Anyway, parasite dead, Cammi saved (thank you for that, Jed MacKay.) The Kree-Skrull War are still barking threats, and Nova reminds them that is pretty stupid considering he could kill them both in an instant. Of course, now he needs a new ship and energy for the Worldmind, both of which require money. But he's got his combat accountant and Cammi, so he ought to be OK.

So, obviously things got rushed. We never really got much about Aalbort (the accountant), and MacKay clearly had more in mind for Star-Lord, since he makes sure to throw in a page about Quill regretting backstabbing Nova and how this time, he's going to do the right thing instead of the smart thing. I assume there was going to be more build up to Quill coming through for Nova in a key moment, especially since he doesn't really get to do anything other than be there in this circumstance. Rich and the Worldmind handle the parasite by themselves, the others are just an audience.
 

Batgirl #18, by Tate Brombal (writer), Takeshi Miyazawa (penciler/inker), Juan Castro (inker), Mike Spicer (colorist), Tom Napolitano (letterer) - I bet the phosphorescent skeleton knows the best party spots in town.

Cass, Tenji and Jaya leap into the portal to Spirit World. Where they find the guy with a big old gunshot wound in the back of his head, minus the wound and saying he's been waiting for weeks. Turns out the Bloodmaster's father is trying to hijack his body to live again. Because apparently the tradeoff for the blood powers is you only live once. No reincarnation.

This is presented as something Cassandra should be very concerned about, though I can't tell that she is. She just wants the powers gone, but they have to talk to whoever granted the family these powers, and there's some angry lady with big teeth, that I guess Cass met in that Spirit World mini-series, waiting for her.

Cassandra is also, in between being trained to form the blood into weapons and stuff, arguing with Tenji about whether they should look for Shiva here and see if they can bring her back. Tenji wants to try, arguing they're supposed to honor their family in this world, while Cass brushes it off. So the same argument they've been having basically since Tenji was introduced, and I'm still on Cassandra's side.
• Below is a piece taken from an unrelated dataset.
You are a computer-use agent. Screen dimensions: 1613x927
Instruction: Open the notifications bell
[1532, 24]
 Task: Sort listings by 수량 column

There's just a sense of obligation Brombal's implying with all this, that Cass has to acknowledge a "family" that has never been there for her in any significant way, if she wants to progress, advance, whatever the hell it is she's actually supposed to do, that I think is horseshit. Family is what and who you make of it, and to be considered family by someone is, like respect, earned, not given. But, hey, Batman seems just about as irritated as me, so maybe the family Cassandra actually chose is going to step in and try to help.